Sleeping aboard ‘Suddenly’ for the first time last night I discovered the perfect situation for reading and dreaming about a voyage. Snug in the harbor of the Berkeley Marina while the sailboat rolled and bobbed in the wind and changing tides, I switched between “1000 Miles in the Rob Roy Canoe” (1865) and “The Voyage Alone in the Yawl Rob Roy” (1868), both by John MacGregor. I first stumbled upon the Scottish explorer’s writings while researching the right boat to build for day trips on my favorite local waterways, Tomales Bay and Estero Americano. I’ve since purchased plans of the Rob Roy concept adapted by Ian Oughtred, and plan to build my own version as a back-burner project in the shop over the next year or so. My favorite writings whet the appetite for adventure, so I wanted to share some excerpts from each of MacGregor’s sequential books. The first chronicles MacGregor’s journeys on the major rivers of Northern Europe in a 15′ kayak/canoe, and the second is an account of a voyage across the English Channel in a scaled up version of a similar design, albeit sans paddle, with more sail area and a ballasted keel:
“Now these very things which bother the “pair oar,” become cheery excitements to the voyager in a canoe. For now, as he sits in his little bark, he looks forward, and not backward. He sees all his course, and the scenery besides. With one sweep of his paddle he can turn aside when only a foot from destruction. He can steer within an inch in a narrow place, and can easily pass through reeds and weeds, or branches and grass; can work his sail without changing his seat; can shove with his paddle when aground, and can jump out in good time to prevent a bad smash. He can wade and haul his craft over shallows, or drag it on dry ground, through fields and hedges, over dykes, barriers, and walls; can carry it by hand up ladders and stairs, and can transport his canoe over high mountains and broad plains in a cart drawn by a man, a horse, or a cow.

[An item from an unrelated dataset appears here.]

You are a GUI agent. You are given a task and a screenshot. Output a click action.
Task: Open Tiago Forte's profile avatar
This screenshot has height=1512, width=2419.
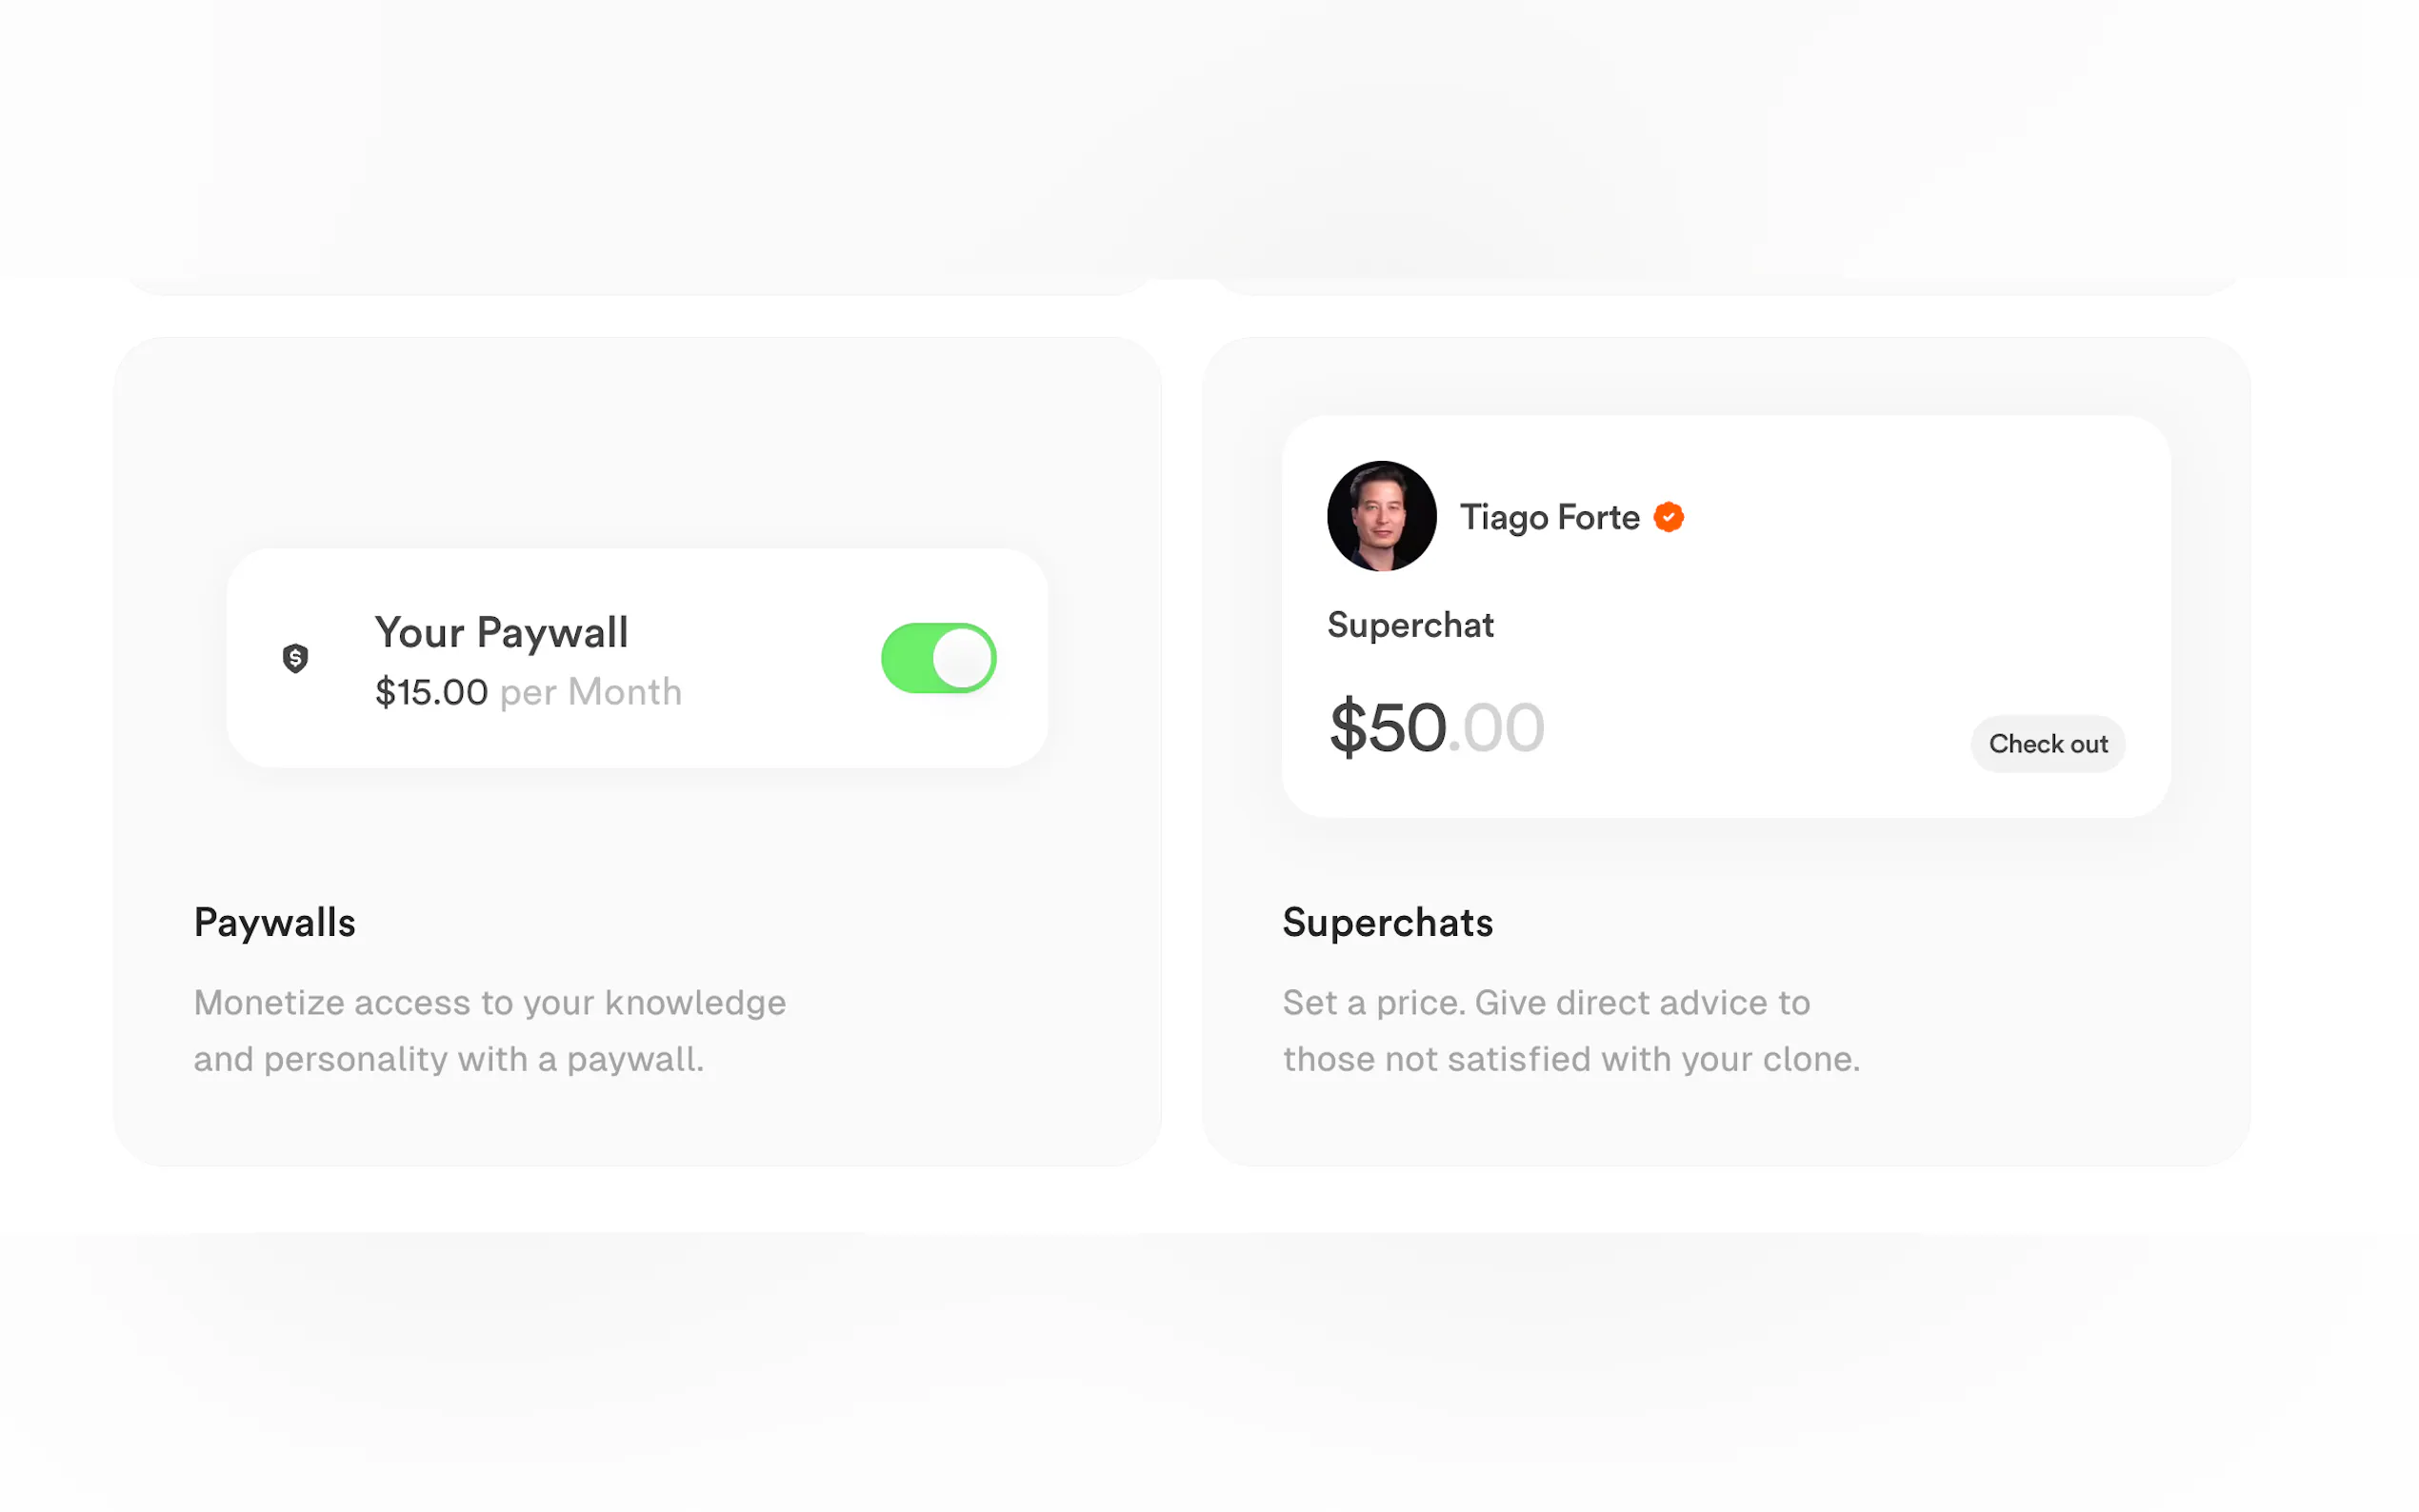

Besides all this, the covered canoe is far stronger than an open boat, and may be fearlessly dropped into a deep pool, a lock, or a millrace, and when the breakers are high in the open sea or in river rapids, they can only wash over the deck of a canoe, while it is always dry within.
The canoe is also safer than a rowing-boat, because you sit so low in it, and never require to shift your place or lose hold of the paddle; while for comfort during long hours, for days and weeks of hard work, the canoe is evidently the best, because you lean all the time against a swinging backboard, and when the paddle rests on your lap you are at ease as in an arm-chair; so that, while drifting along with the current or the wind, you can gaze around, and eat or read, or sketch, or chat with the starers on the bank, and yet, in a moment of sudden alarm, the hands are at once on the faithful paddle ready for action.
Finally, you can lie at full length in the canoe, with a sail as an awning for the sun, or a shelter for rain, and you can sleep at night under its cover, or inside it when made for that purpose, with at least as much room for turning in your bed as sufficed for the great Duke of Wellington; or, if you are tired of the water for a time, you can leave your boat at an inn–where it will not he “eating its head off,” like a horse; or you can send it home, or sell it, and take to the road yourself, or sink back again into the lazy cushions of a first-class carriage, and dream you are seeing the world.” (from ‘1000 Miles in the Rob Roy Canoe’, 1865)
“The Rob Roy is a yawl-rig, so as to place the sailor between the sails for “handiness.” She is double skinned to make her staunch and dry below, and she is full-decked to keep out the sea above. She has an iron keel and keelson to resist a bump on rocks, and with four watertight compartments to limit its effects if once stove in. Her cabin is comfortable to sleep in, but only as arranged when anchored for the purpose — sleep at sea is forbidden to her crew. Her internal arrangements for cooking, reading, writing, provisions, stores, and cargo, are quite different from those of any other yacht, all of them are specially devised, and all well done, and now on the 7th of June, at 5PM she is hastily launched, her ton and a half of pig-iron is put on board for ballast, the luggage and luxuries for a three months’ voyage are loaded in, her masts are stepped, the sails are bent, the flags unfold to the breeze, the line to shore is slipped, and we are sailing from Woolwich, never to have any person aboard in her progress but the captain, until she returns to the builders’ yard.” (from The Voyage Alone in the Yawl Rob Roy’, 1868)
Sounds like a great book, and an even better boat! Can’t wait to see it evolve in your shop.
I’m going to send you “Sailing Alone Around the World”, by Captain Joshua Slocum, about his 1895-1898 voyage. He was the first to go around solo, but he’s very humble and the book is much more about the people he met (he stopped a lot) than about himself.
Thanks, George. That’s awfully sweet. I’ve read the Slocum book but its been a few years and I gave my copy away. It’d be great to read it again if you have the hankering to send it off. Hope all is well with you- I look forward to catching up soon!